Content starts

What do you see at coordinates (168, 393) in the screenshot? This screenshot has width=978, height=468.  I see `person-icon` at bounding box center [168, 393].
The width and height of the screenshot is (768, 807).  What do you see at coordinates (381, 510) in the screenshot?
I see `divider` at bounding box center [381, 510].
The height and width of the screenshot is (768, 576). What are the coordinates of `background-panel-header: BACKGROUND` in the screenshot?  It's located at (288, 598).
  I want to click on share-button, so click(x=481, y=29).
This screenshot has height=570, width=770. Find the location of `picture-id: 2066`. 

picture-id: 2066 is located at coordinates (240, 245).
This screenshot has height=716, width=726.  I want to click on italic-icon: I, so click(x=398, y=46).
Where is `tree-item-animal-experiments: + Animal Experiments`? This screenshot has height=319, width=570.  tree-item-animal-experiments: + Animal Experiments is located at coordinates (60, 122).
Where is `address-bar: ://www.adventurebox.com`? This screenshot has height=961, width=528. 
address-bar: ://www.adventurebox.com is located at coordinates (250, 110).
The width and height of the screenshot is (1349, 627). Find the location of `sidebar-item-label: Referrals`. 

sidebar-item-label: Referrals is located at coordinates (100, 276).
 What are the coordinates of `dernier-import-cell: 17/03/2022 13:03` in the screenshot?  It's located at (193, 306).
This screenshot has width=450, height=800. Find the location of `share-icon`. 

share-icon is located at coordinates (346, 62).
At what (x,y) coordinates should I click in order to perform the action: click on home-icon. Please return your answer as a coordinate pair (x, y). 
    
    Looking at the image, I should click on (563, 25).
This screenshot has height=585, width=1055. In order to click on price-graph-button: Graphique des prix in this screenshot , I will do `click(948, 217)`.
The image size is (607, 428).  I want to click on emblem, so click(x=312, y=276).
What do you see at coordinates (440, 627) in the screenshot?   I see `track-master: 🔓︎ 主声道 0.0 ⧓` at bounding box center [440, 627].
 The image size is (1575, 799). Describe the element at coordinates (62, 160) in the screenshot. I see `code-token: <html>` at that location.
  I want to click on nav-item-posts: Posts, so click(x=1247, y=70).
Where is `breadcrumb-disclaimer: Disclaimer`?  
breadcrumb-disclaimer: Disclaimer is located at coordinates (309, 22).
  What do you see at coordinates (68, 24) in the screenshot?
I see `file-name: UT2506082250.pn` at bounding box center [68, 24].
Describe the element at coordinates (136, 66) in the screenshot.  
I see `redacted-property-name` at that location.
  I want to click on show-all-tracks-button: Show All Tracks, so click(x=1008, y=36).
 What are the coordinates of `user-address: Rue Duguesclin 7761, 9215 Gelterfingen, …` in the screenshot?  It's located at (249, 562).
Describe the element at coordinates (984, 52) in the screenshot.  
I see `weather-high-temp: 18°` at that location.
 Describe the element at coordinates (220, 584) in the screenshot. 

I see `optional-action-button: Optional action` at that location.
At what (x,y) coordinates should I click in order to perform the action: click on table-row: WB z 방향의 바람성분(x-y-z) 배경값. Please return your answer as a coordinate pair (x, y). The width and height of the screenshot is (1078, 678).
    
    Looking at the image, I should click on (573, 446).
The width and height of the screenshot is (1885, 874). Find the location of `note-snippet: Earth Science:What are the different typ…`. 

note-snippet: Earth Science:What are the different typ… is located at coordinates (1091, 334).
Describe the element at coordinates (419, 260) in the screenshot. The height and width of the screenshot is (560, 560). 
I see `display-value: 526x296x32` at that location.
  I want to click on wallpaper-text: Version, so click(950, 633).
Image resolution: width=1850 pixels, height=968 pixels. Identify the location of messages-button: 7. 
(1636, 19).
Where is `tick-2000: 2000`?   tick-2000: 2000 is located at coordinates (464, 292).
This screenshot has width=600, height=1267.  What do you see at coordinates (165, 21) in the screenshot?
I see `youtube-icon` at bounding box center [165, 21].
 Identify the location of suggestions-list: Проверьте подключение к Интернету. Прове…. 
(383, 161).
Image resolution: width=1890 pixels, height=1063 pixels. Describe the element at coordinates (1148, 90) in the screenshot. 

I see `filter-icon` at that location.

Content ends

— What you will do —
Copy out the records starting at the line containing "Image resolution: width=1850" and ending at the last record, with every "pixels" changed to "px" and nothing else altered.

— Expected answer —
Image resolution: width=1850 px, height=968 px. Identify the location of messages-button: 7. 
(1636, 19).
Where is `tick-2000: 2000`?   tick-2000: 2000 is located at coordinates (464, 292).
This screenshot has width=600, height=1267.  What do you see at coordinates (165, 21) in the screenshot?
I see `youtube-icon` at bounding box center [165, 21].
 Identify the location of suggestions-list: Проверьте подключение к Интернету. Прове…. 
(383, 161).
Image resolution: width=1890 px, height=1063 px. Describe the element at coordinates (1148, 90) in the screenshot. 

I see `filter-icon` at that location.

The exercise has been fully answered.